Ini hanya sekedar beberapa contoh yang selanjutnya bisa direnungi lebih jauh oleh peserta sendiri sesuai dengan sajak yang dipilihnya. Ada baiknya sebelum sajak yang dipilih dibacakan, ia yang memilihnya mencoba mencari bahan yang memungkinkan ia mengerti lebih dalam tentang sajak itu, sehingga bisa menafsirkannya lebih baik. Atau, kalau mungkin, bertanya kepada penyair yang bersangkutan atau orang yang bisa memberikan apresiasi tentang sajak itu sebaik-baiknya/
III
Sajak-sajak yang tersaji di sini mewakili berbagai periode dan zaman dari kesusastraan kita, artinya, ia mewakili pula berbagai semangat, sifat gerakan sastra dan pokok soal yang dominan yang dihadapi penyair-penyair itu di dalam diri dan dunia sekitarnya. Sajak-sajak itu hadir dengan kekuatannya sendiri-sendiri, dengan aturan-aturannya sendiri yang tak mungkin dipertentangkan dengan yang lainnya.
Kalau kita memilih satu di antara sajak-sajak itu mampu mengenali kekuatan sajak yang kita pilih, kita akan lebih mudah untuk bisa mengekspresikannya secara baik dan tepat.

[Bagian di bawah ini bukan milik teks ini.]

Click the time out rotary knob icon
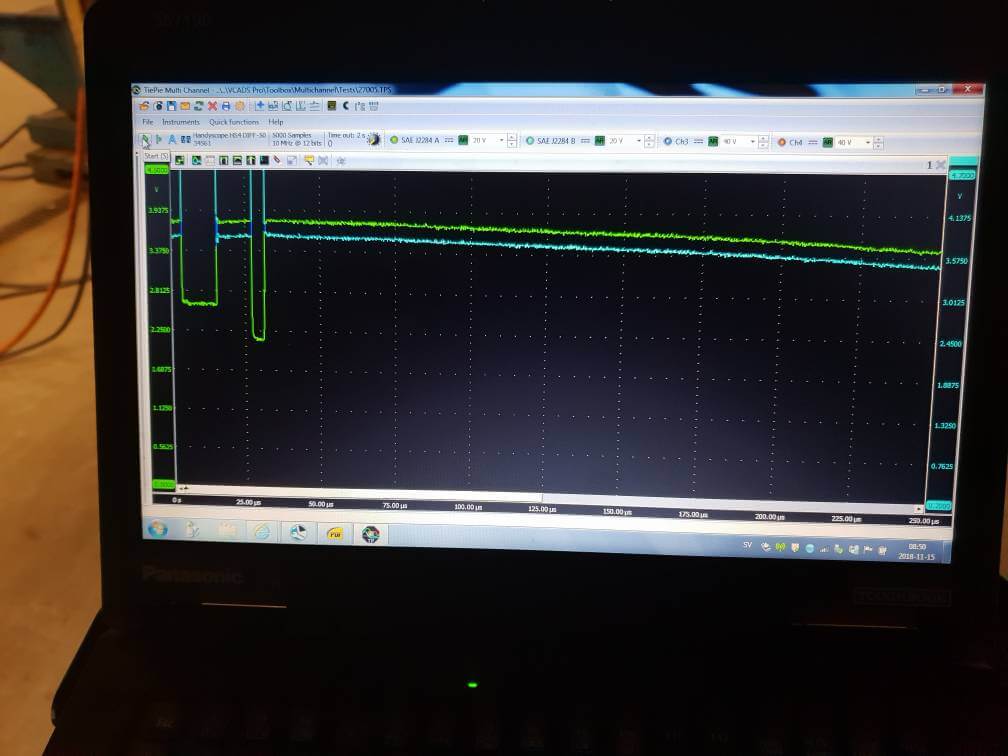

Karena itu diharapkan pula pembaca memahami latar-belakang semangat dan sifat gerakan yang mendukung kehadiran sebuah sajak. Misalnya romantisme Pujangga Baru, vitalisme Chairil Anwar, nihilism Sutardji Calzoum Bachri dan sebagainya, sebab memahami hal ini bisa membantu kita untuk memahami lebih jauh apa yang dikandung oleh sajak-sajak tersebut, menangkap intinya dan memahami hakekat yang dikandung di dalamnya.
Demikianlah membaca atau membacakan sebuah sajak bukan sekedar soal membaca atau membacakannya. Dalam membaca sajak kita harus berusaha merebut sesuatu, atau makna, dari sajak itu, berusaha terus menggali dan menemukannya. Dan dalam membacakannya kita harus mampu menampilkan makna-makna yang berhasil kita rebut dari sebuah sajak.
Di sini kita mengerahkan segala kemampuan yang ada pada kita semaksimal mungkin seperti vokal, tempo dan irama, gerak, mimik, penghayatan, perasaan dan sebagainya.